Tensions have risen sharply between the world's two largest economies in recent years, especially over Taiwan, the self-governing democracy that Beijing claims and has not ruled out seizing by force.
Blinken is due in Beijing on Sunday for talks aimed at calming nerves, after a previous planned visit was abruptly cancelled in February.
But in their call, which took place Wednesday Beijing time, Qin warned that relations between the two countries had faced "new difficulties and challenges" since the beginning of the year.
"It's clear who is responsible," Qin said, according to a Chinese foreign ministry readout of a phone call between the two high-ranking diplomats.
"China has always viewed and managed China-US relations in accordance with the principles of mutual respect, peaceful coexistence and win-win cooperation put forward by President Xi Jinping," he added.
"Spoke tonight with PRC State Councilor and Foreign Minister Qin Gang by phone," Blinken said on Twitter. "Discussed ongoing efforts to maintain open channels of communication as well as bilateral and global issues."
State Department spokesman Matthew Miller said Blinken had stressed "the importance of maintaining open lines of communication to responsibly manage the US-PRC relationship to avoid miscalculation and conflict" with Qin.
Blinken also "made clear the US would continue to use diplomatic engagements to raise areas of concern as well as areas of potential cooperation", Miller said.

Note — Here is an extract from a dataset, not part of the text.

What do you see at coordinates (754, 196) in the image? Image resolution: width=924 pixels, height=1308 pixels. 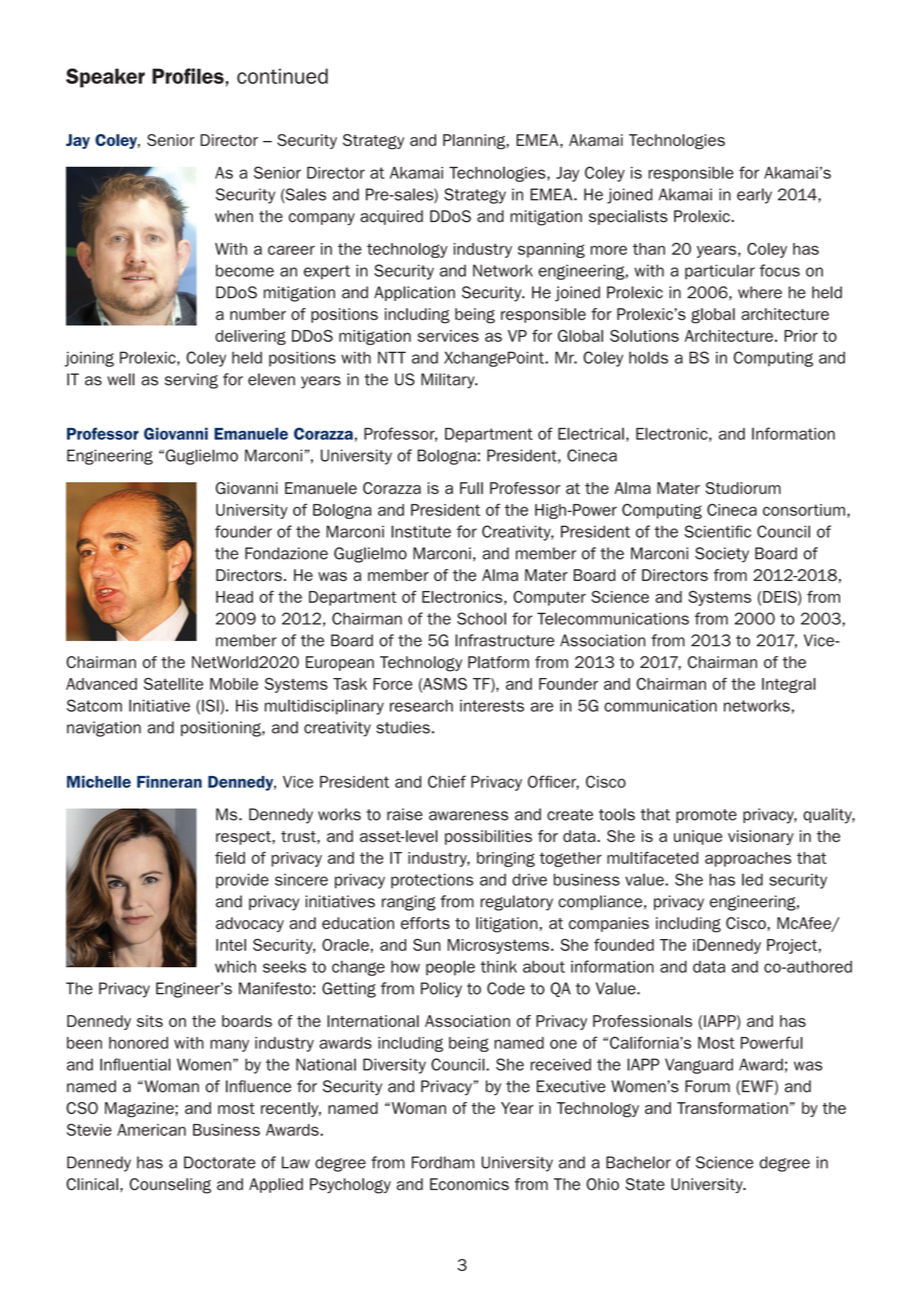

Blinken is expected to arrive in Beijing on June 18, the first trip by a top US diplomat to China since his predecessor Mike Pompeo in October 2018, US officials have said on condition of anonymity.
Presidents Joe Biden and Xi met in Bali in November and agreed to try to prevent already high tensions from soaring out of control, including by sending Blinken to Beijing.
But Blinken abruptly cancelled a trip scheduled in early February after the United States said it detected -- and later shot down -- a Chinese surveillance balloon flying over the US mainland, drawing fury from US lawmakers and denials by Beijing.
The two sides have more recently looked again to keep tensions in check including with an extensive, closed-door meeting between Biden's national security advisor, Jake Sullivan, and senior Chinese diplomat Wang Yi in Vienna last month.
And Biden has sought limited areas for cooperation with China, such as climate change, in contrast with the more fully adversarial position adopted at the end of the administration of his predecessor Donald Trump.